Police took a photo of Azzopardi from the internet and showed it to teachers and case workers, who agreed Hart and Azzopardi were identical.
Forensic technicians tested one of the assignments Hart had handed in, finding it to be covered in the fingerprints of Azzopardi.
The 29-year-old from Campbelltown – who was also a former Mount Annan High School student – was arrested and charged. She pleaded guilty to four charges of dishonestly obtaining financial advantage by deception, for the education, counselling, food, accommodation and electronics she was given while posing as Harper.
At a court in Hornsby in July, she was sentenced to a maximum of one year in jail, to be eligible for parole after six months.
Azzopardi and her bizarre methods are bitterly familiar to police in Ireland and Canada, after police forces in each country wasted hundreds of thousands of dollars investigating her fraudulent claims of being a teenage victim of child trafficking.
In Calgary in 2014, she admitted her lie after 17 days, but her 2013 Dublin ruse was only exposed when police made a public appeal using her photograph and someone recognised her.

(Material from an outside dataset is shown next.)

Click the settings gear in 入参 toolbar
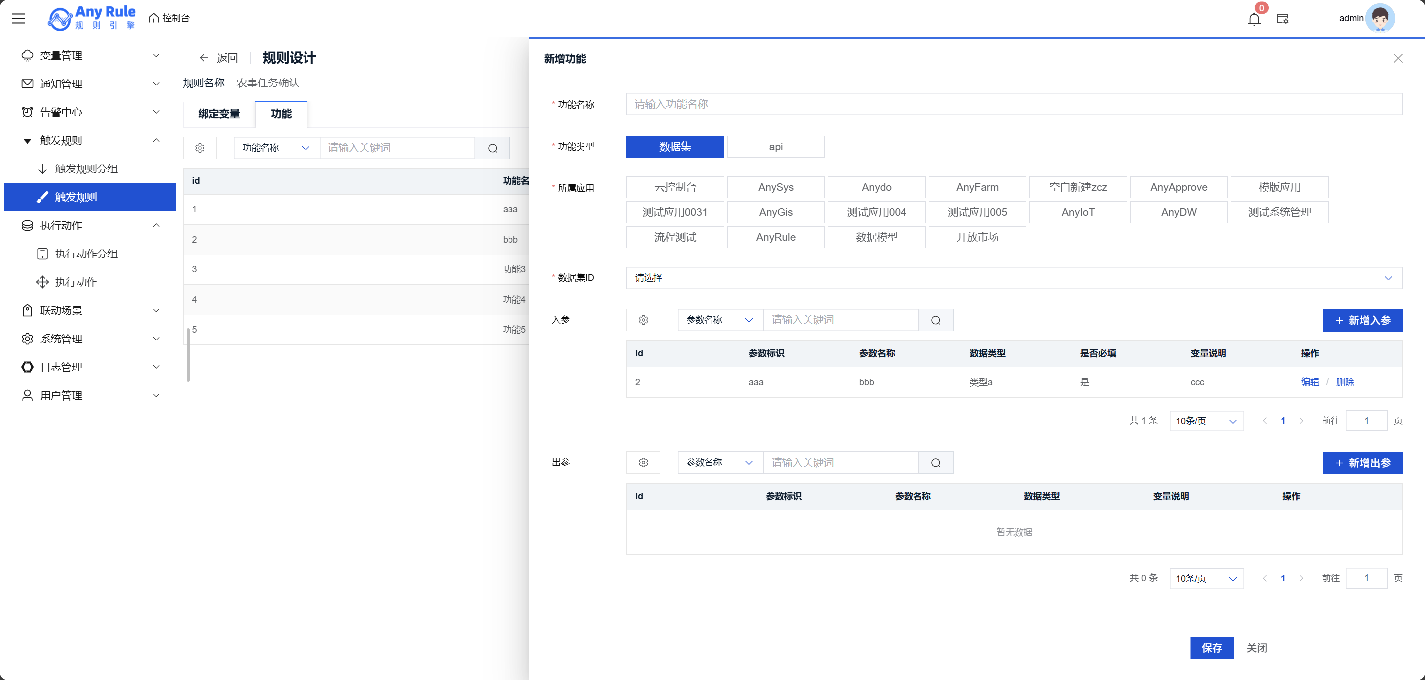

Azzopardi gained the confidence to dabble in international deception in Brisbane and Perth, where she first posed as a teenager and attempted to enrol in three high schools.
On September 1, 2010, she was knocked back from Mount St Michael's College in Brisbane's Ashgrove because the school was not accepting applications so late in the year. Seven days later, she tried to enrol at Brisbane State High School, but the deputy principal checked on her reference letter and found it to be fraudulent.
In 2011, as 16-year-old Emily Azzopardi, she befriended a young girl at TAFE and over several months convinced the girl's parents to begin proceedings to adopt her. She was enrolled in Year 11 at Girrawheen Senior High School in February 2012, and attended the school until March when she was taken away by the Major Fraud Squad.
In the NSW District Court on Monday, Azzopardi appealed the 12-month sentence for her latest crime on the grounds it was too severe.
Judge Paul Conlon dismissed the appeal, labelling Azzopardi "a really cunning, calculating fraudster" .
Court documents reveal some of the tactics she used to delay detection, including using a list of more than 70 known aliases and - police suspect - drawing freckles on her face to appear younger.
Wearing a grey dress and a black blazer, her dyed blonde hair knotted intricately on the top of her head, Azzopardi stared at her lap during the proceedings.
"It is disturbing in the extreme that, at 29 years of age, she still attempts to pass herself off as an adolescent," Judge Conlon said.
Azzopardi's solicitor, Phillip Ryan, said his client had "undoubtedly difficult and deep-seated issues" but the motivation for her behaviour is "difficult to see".
A court-appointed psychiatrist said in a report that Azzopardi has a "remarkably unstable sense of identity", with a tendency to disassociate, giving a tentative diagnosis of Borderline Personality Disorder.